4

I'm working on a project base on Keras Plays Catch code. I have changed the game to a simple Snake game and I represent the snake a dot on the board for the sake of simplicity. If Snake ate the reward it will get +5 score and For hitting wall it will get -5 and for every move -0.1. But It's not learning the strategy and gives terrible results. here is my Games play function

def play(self, action):
    if action == 0:
        self.snake = (self.snake[0] - 1, self.snake[1])
    elif action == 1:
        self.snake = (self.snake[0], self.snake[1] + 1)
    elif action == 2:
        self.snake = (self.snake[0] + 1, self.snake[1])
    else:
        self.snake = (self.snake[0], self.snake[1] - 1)

    score = 0
    if self.snake == self.reward:
        score = 5
        self.setReward()
    elif self.isGameOver():
        score = -5
    else:
        score = -0.1

    return self.getBoard(), score, self.isGameOver()

which returns something like this (1 is the snake and 3 is the reward and 2 represents the wall):

 [[2. 2. 2. 2. 2. 2. 2. 2. 2. 2.]
 [2. 0. 0. 0. 0. 0. 0. 0. 0. 2.]
 [2. 0. 0. 0. 0. 0. 0. 0. 0. 2.]
 [2. 0. 0. 0. 0. 0. 0. 0. 0. 2.]
 [2. 0. 0. 0. 0. 0. 0. 0. 0. 2.]
 [2. 0. 0. 0. 0. 1. 0. 0. 0. 2.]
 [2. 0. 0. 0. 0. 0. 3. 0. 0. 2.]
 [2. 0. 0. 0. 0. 0. 0. 0. 0. 2.]
 [2. 0. 0. 0. 0. 0. 0. 0. 0. 2.]
 [2. 2. 2. 2. 2. 2. 2. 2. 2. 2.]]

and here is my code for q learning on gist.

I don't know what I'm doing wrong but Most of the games it plays, it gets stucked in a loop (up and down or right and left) or it gets right to the wall and there is a small chance of eating the reward before it hits the wall.
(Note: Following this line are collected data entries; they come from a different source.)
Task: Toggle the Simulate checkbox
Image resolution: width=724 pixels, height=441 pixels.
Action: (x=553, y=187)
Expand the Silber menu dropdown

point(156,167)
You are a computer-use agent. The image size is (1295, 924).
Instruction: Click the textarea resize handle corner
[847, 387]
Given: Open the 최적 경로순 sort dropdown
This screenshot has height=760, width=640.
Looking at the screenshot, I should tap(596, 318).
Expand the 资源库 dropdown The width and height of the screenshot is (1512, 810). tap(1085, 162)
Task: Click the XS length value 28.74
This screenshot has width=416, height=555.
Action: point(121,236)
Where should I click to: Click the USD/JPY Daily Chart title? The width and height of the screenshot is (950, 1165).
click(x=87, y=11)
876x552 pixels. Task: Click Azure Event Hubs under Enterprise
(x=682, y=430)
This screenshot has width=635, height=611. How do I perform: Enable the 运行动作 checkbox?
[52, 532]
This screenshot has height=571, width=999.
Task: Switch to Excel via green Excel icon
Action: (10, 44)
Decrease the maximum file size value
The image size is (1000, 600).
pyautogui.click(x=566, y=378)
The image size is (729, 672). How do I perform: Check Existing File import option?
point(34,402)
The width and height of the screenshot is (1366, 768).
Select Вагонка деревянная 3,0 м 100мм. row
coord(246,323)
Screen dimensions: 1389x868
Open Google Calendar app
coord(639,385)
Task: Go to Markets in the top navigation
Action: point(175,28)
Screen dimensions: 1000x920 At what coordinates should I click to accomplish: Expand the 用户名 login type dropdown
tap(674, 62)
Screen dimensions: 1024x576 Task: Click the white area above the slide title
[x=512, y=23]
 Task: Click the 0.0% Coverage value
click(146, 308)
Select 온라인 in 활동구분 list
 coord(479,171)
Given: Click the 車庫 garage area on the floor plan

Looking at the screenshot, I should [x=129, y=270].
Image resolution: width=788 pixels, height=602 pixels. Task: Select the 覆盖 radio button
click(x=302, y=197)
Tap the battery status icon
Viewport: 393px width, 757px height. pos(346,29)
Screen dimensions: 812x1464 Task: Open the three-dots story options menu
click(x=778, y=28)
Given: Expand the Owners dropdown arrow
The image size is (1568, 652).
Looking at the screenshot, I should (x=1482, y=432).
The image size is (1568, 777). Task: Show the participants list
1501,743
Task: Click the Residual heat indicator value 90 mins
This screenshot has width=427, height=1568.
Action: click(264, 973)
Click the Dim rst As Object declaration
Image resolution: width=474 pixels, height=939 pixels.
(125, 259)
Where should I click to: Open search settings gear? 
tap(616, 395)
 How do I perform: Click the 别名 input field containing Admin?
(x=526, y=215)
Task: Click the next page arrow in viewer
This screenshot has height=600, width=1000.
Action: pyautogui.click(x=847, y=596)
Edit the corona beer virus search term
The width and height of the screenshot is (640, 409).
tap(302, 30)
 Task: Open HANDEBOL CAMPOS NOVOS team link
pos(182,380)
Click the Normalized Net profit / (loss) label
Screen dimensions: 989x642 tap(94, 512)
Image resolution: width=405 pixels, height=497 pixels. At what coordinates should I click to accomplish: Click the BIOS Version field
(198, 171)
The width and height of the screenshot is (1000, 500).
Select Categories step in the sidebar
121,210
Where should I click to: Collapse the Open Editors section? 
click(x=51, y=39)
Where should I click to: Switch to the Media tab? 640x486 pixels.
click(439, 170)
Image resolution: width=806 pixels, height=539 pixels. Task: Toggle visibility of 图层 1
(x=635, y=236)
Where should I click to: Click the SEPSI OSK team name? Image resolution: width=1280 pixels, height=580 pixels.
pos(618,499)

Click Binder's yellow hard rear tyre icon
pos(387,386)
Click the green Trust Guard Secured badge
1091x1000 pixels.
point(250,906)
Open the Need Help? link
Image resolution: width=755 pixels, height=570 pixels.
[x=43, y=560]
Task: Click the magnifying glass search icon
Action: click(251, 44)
How can I improve it and make it work?

knh190
  • 2,744
  • 1
  • 16
  • 30
Amir_P
  • 8,322
  • 5
  • 43
  • 92

1 Answers1

1

If your snake never hits the reward it may never learn the +5 score. Instead of using constant 0.1 penalty per move, use a distance based cost for each tile will probably help. In another word, the agent in your game is not aware of the existence of a reward.

I think eventually you'll end up with something like A* path finding. At least the heuristics are similar.


Update:

Considering the complete code you've posted, your loss function and the score doesn't match! When score is high your model's loss is random.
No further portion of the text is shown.